映画 河瀬直美監督の 「あん」
多くの人は会議終了後、戦争法制案反対を叫ぶために国会議事堂前に行った。
しかし僕はあまりにも人が多いのは苦手である。
それに加えて、反対の政治行動は地元でもできるが、ミニシアターにかかっている映画は地方では見られないと考えて、銀座のシネスイッチ
http://www.cineswitch.com
という初めての映画館を探しに出かけた。女優の片桐はいりが学生時代もぎりをしていたという映画館でもあるらしい。
実は銀座に行くのは高校3年以来である。
高校の修学旅行で、地下足袋をはいてくるよう指定されて富士山頂に登り、須走を駆け下りた翌日、東京に出て松屋という銀座のデパートの屋上であんみつを食べていた。女子高生数人がじっとこっちをみているなぁと気づき、地方の高校生ながら頭のいいのが外見でもわかるのかなと考えたが、鏡をみて愕然とした。山頂の激しい紫外線のせいで、顔の皮膚がボロボロに剥けていて、まず人前に居るのがおかしいくらいの状態だったのである。

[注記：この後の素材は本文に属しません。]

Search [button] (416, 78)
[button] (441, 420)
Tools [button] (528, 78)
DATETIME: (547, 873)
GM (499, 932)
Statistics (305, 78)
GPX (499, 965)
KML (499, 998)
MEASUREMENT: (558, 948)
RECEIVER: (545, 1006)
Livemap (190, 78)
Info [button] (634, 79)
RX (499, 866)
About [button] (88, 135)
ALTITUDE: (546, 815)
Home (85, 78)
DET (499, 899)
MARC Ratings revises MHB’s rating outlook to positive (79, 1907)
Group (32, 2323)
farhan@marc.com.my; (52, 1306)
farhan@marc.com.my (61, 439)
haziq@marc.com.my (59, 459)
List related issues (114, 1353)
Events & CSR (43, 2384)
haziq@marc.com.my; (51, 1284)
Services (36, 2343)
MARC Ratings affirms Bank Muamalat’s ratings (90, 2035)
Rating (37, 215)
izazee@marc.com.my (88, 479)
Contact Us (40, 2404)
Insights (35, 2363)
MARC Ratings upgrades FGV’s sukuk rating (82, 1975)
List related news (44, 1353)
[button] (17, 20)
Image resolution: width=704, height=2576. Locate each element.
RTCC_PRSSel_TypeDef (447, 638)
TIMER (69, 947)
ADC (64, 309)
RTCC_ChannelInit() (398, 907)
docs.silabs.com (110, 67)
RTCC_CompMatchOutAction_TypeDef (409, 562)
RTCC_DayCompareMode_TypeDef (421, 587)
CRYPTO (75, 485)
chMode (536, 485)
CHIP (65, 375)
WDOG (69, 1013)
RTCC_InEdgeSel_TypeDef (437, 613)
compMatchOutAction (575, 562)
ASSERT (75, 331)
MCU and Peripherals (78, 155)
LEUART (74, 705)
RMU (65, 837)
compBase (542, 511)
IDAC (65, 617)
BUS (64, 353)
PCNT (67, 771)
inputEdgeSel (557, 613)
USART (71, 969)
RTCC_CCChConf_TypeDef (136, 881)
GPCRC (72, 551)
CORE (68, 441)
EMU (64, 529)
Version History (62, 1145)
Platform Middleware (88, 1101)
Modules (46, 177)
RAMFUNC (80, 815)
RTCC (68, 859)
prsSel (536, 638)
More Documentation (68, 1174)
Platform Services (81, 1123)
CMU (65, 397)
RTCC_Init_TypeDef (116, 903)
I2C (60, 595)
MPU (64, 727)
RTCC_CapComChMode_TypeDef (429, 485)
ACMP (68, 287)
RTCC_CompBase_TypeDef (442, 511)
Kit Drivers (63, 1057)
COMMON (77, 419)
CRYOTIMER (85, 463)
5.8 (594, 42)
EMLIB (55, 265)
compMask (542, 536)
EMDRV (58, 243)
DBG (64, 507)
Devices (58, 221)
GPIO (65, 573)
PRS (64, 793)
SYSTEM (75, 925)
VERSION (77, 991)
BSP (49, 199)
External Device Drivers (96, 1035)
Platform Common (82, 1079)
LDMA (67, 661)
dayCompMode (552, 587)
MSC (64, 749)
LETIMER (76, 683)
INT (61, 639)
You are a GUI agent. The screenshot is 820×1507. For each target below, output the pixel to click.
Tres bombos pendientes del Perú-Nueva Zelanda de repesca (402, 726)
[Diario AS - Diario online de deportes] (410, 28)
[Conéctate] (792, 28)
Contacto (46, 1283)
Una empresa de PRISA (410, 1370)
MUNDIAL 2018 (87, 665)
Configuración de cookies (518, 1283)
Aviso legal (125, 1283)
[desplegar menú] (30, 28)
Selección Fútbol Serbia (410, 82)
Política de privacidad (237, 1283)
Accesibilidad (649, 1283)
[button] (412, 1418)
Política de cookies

話しが横にそれた。見たかった映画は河瀬直美監督の「あん」。
http://an-movie.com
「萌えの朱雀」以来ずっと追跡しているが、これまでになく素直なストーリーで、ストレートに胸に飛び込んでくる作品である。見ていない人は絶対見た方がいい。
片方の主役永瀬正敏も、山田洋次の「息子」を思わせる鬱屈した役柄ながら、年齢を重ねて随分いい雰囲気になっている。
もう一人の主役樹々希林もなんといえずいい。世界を見て聞くことができればそれで生きていた価値があると独白するシーンは記憶に残る。
しかし、本当の主役は多磨全生園や、その近くの街の樹木たちだろう。桜もその他の木も、河瀬の手にかかると魔法のような輝きを放つ。
映画館を出ようとすると観客は皆泣いている。
最後に田舎者のありきたりな感想。銀座ほど綺麗な夜の街を見たことがない。